§ AIM OF THE EXERCISE
Output the items from the line containing "This screenshot has" through the line containing "Action: click(49, 263)" as a Markdown table with the columns Row and Line. Number each line, skip blank lines, and leave the pictures out.

• • • • •

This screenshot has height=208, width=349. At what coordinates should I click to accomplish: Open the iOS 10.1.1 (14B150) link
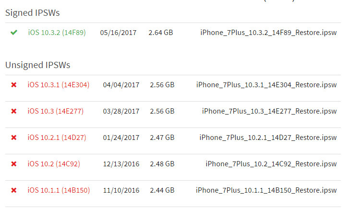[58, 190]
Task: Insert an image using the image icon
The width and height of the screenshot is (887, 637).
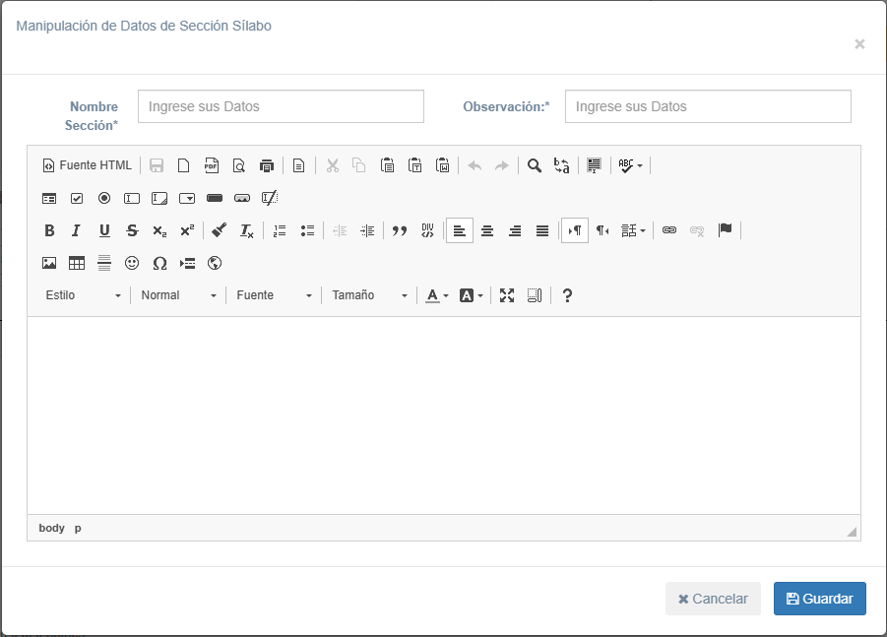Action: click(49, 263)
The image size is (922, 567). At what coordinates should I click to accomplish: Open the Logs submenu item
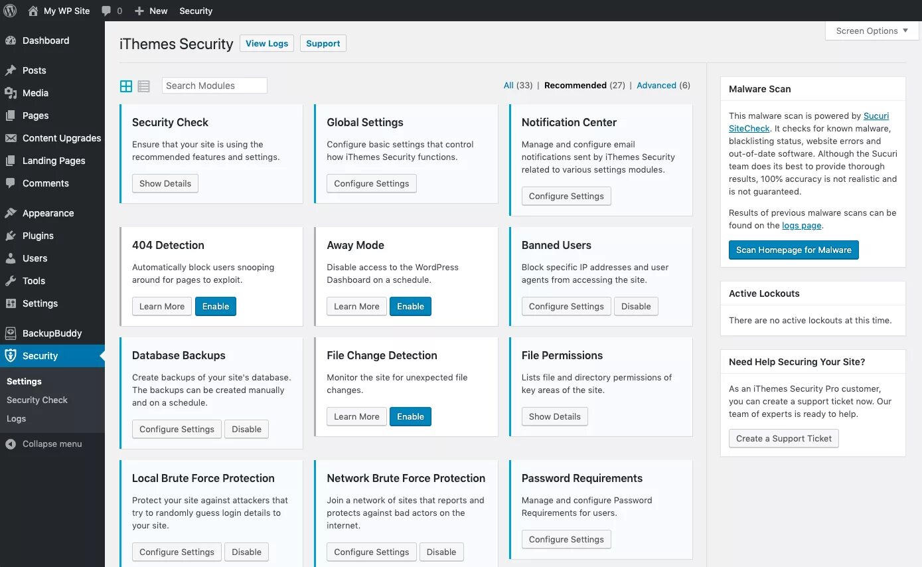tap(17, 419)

• • • • •

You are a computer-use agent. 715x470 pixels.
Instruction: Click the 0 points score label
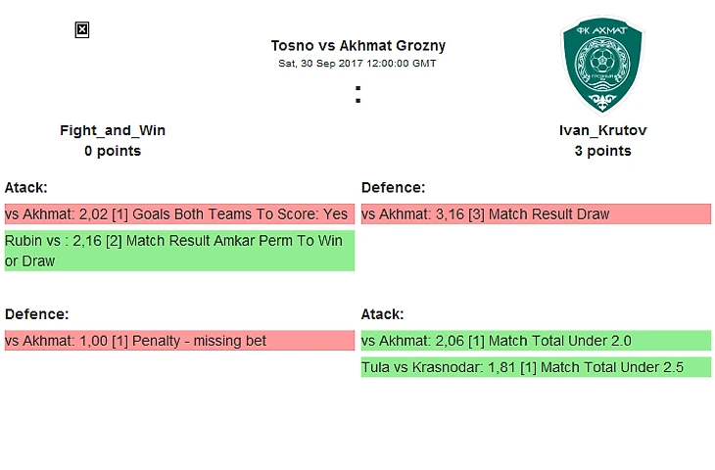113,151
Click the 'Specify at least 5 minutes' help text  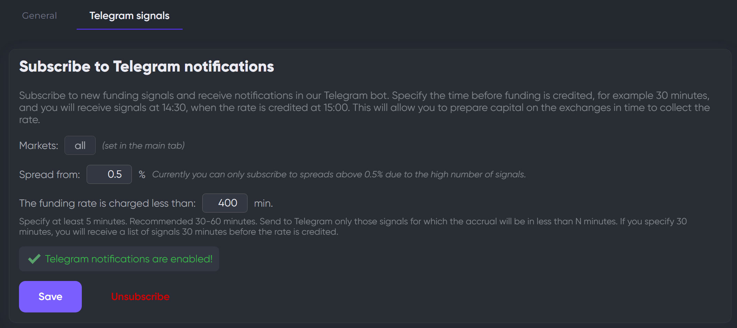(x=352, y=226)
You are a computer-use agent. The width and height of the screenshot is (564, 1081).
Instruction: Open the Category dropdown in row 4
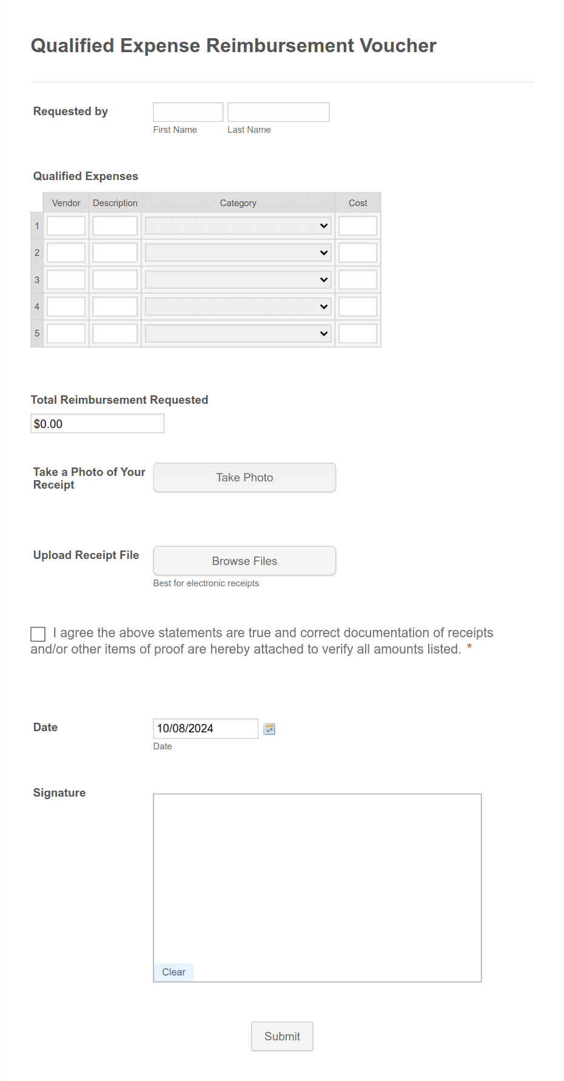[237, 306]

• • • • •

§ EXERCISE RESPONSE
| Row | Line |
|---|---|
| 1 | This screenshot has height=208, width=349. At what coordinates should I click to accomplish: Open the iOS 10.1.1 (14B150) link |
| 2 | [58, 190] |
| 3 | Task: Insert an image using the image icon |
| 4 | The width and height of the screenshot is (887, 637). |
| 5 | Action: click(49, 263) |